* _EXERCISE DETAILS_
Lines after the one containing "Task: Open the More actions menu" are to be omitted; print exactly each line from the start of the records up to and including it.

Stored data entries:
■ ■ ■ ■ ■

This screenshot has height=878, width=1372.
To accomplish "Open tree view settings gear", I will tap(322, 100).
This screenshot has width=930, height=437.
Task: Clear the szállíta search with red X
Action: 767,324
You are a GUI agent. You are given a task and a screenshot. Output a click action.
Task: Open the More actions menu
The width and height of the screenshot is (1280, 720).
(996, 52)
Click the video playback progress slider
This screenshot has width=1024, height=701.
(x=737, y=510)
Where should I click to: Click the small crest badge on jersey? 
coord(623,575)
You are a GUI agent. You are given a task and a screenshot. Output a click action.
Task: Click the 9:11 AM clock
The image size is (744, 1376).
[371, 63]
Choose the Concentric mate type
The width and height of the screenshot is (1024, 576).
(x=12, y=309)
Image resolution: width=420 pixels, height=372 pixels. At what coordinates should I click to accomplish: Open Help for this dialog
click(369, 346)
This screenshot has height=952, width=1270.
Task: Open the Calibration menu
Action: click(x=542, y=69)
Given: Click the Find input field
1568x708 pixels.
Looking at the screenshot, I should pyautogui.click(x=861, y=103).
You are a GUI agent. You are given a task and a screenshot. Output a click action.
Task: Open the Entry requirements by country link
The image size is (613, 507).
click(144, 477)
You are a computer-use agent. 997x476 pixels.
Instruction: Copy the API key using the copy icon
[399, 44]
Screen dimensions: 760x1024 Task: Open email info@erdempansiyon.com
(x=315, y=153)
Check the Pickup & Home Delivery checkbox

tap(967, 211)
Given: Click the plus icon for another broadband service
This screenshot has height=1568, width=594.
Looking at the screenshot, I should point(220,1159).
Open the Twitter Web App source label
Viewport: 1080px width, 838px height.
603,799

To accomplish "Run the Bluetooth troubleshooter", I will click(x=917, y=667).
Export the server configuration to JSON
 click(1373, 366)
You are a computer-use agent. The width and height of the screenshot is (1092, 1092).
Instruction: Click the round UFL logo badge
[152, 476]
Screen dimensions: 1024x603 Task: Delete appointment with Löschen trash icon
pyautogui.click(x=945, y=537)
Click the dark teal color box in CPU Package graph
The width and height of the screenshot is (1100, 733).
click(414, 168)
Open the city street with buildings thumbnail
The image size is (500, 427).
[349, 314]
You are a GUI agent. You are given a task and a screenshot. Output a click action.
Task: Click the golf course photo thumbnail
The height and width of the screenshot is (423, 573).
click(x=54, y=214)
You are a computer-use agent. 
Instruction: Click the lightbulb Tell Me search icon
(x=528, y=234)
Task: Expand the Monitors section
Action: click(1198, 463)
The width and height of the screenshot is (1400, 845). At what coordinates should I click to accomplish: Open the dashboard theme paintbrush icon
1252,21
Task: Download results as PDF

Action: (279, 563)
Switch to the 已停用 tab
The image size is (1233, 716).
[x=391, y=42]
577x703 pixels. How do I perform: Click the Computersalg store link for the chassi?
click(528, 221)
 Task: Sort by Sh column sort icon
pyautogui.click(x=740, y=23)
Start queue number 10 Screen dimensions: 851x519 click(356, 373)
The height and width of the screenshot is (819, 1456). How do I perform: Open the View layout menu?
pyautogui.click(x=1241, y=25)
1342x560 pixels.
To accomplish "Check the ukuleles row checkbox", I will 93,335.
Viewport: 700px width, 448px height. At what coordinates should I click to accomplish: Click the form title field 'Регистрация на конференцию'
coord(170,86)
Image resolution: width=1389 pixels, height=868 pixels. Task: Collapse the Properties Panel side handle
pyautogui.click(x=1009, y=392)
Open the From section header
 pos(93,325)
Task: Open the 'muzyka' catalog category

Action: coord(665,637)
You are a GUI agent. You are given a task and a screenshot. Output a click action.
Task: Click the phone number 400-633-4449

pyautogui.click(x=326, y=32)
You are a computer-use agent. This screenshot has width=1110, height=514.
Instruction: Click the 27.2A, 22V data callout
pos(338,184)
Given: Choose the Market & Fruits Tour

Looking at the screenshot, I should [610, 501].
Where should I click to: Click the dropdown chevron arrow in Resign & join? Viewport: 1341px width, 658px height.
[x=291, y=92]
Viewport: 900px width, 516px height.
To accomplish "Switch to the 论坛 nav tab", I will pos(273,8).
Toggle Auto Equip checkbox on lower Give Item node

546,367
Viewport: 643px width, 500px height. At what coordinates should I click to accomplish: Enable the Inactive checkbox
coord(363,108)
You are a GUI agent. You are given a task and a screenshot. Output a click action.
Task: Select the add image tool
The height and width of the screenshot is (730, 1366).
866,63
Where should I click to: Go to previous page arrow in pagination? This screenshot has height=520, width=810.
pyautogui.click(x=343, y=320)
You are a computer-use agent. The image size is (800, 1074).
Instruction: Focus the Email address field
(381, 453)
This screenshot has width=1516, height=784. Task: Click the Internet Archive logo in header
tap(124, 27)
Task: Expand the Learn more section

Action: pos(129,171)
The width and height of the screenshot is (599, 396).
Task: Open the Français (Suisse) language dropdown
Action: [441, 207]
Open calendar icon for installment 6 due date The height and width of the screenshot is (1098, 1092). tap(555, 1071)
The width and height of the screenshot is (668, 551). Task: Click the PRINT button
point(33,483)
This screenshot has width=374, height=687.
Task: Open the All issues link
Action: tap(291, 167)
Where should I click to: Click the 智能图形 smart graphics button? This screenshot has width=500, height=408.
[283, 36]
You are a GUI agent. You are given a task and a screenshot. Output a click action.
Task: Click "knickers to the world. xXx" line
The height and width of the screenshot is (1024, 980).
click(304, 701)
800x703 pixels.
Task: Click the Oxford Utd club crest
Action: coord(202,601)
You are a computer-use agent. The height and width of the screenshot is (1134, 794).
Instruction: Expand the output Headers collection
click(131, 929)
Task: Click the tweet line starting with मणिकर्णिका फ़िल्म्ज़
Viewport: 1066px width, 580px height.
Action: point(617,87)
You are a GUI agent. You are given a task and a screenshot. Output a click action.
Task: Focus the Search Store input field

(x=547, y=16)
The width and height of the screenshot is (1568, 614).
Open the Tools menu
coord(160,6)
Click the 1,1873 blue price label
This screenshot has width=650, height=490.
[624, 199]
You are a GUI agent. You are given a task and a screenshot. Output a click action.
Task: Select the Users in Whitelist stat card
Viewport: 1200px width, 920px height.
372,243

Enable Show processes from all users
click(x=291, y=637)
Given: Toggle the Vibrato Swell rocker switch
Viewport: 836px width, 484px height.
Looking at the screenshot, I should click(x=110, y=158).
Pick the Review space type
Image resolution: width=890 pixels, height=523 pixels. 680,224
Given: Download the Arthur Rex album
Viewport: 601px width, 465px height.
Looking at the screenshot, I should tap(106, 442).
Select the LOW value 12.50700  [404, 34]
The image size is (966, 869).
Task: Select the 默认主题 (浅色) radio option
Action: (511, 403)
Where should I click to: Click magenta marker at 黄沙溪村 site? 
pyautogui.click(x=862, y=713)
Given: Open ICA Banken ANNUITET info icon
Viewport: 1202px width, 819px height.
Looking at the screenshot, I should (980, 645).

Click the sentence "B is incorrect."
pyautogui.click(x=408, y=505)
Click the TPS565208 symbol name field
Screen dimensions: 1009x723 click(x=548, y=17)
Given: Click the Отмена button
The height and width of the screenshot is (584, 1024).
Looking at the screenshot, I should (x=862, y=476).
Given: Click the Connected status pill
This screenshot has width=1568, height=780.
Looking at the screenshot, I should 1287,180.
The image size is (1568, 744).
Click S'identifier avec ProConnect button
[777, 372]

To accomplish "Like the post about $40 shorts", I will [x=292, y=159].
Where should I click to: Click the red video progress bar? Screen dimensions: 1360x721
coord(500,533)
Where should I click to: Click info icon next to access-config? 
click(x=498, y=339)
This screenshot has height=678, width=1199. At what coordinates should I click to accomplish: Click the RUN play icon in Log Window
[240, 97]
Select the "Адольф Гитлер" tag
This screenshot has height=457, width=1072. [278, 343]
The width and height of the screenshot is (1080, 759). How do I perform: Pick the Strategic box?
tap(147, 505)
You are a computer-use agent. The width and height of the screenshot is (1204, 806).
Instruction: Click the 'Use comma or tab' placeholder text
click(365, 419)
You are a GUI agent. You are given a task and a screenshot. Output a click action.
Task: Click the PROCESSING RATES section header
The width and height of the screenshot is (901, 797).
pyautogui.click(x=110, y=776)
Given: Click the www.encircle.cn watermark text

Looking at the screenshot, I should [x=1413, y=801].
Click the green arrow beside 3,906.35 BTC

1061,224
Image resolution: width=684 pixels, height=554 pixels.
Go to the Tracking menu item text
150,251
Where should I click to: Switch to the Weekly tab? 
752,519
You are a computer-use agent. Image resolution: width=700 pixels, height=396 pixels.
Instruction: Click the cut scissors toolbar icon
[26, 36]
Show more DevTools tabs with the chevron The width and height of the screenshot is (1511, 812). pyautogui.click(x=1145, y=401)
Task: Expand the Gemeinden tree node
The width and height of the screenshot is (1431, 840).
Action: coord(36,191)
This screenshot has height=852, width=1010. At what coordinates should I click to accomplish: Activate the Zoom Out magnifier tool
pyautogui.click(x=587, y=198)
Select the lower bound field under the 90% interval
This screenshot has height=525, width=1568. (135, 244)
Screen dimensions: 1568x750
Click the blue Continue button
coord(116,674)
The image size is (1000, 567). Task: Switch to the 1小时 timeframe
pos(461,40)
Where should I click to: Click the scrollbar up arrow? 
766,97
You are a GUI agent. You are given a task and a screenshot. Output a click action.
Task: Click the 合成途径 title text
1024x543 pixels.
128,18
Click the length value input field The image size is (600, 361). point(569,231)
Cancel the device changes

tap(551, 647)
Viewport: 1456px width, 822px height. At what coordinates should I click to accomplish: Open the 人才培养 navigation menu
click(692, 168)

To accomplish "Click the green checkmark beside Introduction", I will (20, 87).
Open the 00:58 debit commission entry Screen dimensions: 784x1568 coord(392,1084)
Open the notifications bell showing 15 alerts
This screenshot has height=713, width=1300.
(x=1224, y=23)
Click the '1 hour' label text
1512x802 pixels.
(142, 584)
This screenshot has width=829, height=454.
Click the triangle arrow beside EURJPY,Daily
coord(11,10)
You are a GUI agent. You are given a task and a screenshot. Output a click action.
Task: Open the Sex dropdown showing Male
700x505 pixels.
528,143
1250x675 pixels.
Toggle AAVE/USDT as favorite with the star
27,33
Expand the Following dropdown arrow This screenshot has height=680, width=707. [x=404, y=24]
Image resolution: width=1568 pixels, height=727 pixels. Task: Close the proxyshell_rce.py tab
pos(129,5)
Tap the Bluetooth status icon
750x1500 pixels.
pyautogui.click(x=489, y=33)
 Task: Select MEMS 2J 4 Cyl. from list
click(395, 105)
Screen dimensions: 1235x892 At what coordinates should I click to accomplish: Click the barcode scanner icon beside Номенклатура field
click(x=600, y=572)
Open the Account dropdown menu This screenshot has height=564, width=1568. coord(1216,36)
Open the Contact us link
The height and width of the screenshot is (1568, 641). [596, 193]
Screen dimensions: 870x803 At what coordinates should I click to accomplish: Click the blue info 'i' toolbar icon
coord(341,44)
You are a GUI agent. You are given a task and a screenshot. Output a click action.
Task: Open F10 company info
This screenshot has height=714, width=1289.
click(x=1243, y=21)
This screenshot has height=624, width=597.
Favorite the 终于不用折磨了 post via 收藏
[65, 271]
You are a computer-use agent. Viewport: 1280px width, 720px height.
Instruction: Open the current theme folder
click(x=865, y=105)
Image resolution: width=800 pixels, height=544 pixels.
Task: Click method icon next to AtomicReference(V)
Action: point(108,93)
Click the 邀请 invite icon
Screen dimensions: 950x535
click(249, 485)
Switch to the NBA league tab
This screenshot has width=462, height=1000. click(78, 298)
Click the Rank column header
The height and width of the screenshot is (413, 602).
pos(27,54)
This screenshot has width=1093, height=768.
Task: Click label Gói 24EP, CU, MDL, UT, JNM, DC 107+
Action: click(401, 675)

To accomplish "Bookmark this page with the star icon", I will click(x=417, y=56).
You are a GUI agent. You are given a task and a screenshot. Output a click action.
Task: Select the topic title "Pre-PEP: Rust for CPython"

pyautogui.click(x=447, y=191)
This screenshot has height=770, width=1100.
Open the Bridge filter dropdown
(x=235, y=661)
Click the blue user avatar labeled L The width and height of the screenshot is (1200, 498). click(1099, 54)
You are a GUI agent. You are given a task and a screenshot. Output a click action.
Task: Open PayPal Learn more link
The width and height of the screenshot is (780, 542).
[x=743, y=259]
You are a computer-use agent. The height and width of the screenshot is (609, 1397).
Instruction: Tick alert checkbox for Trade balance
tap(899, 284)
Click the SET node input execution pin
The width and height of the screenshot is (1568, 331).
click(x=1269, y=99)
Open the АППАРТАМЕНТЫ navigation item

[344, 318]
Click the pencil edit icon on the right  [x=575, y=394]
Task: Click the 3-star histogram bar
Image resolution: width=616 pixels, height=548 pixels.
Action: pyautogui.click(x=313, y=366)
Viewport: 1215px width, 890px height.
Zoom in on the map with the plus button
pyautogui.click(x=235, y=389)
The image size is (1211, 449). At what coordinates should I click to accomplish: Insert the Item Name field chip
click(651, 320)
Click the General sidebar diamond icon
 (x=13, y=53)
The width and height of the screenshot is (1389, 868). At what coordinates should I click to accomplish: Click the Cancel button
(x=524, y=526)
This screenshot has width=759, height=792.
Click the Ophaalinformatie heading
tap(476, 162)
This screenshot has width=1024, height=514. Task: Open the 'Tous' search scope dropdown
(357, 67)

■ ■ ■ ■ ■

* _TASK RESULT_
This screenshot has height=878, width=1372.
To accomplish "Open tree view settings gear", I will tap(322, 100).
This screenshot has width=930, height=437.
Task: Clear the szállíta search with red X
Action: 767,324
You are a GUI agent. You are given a task and a screenshot. Output a click action.
Task: Open the More actions menu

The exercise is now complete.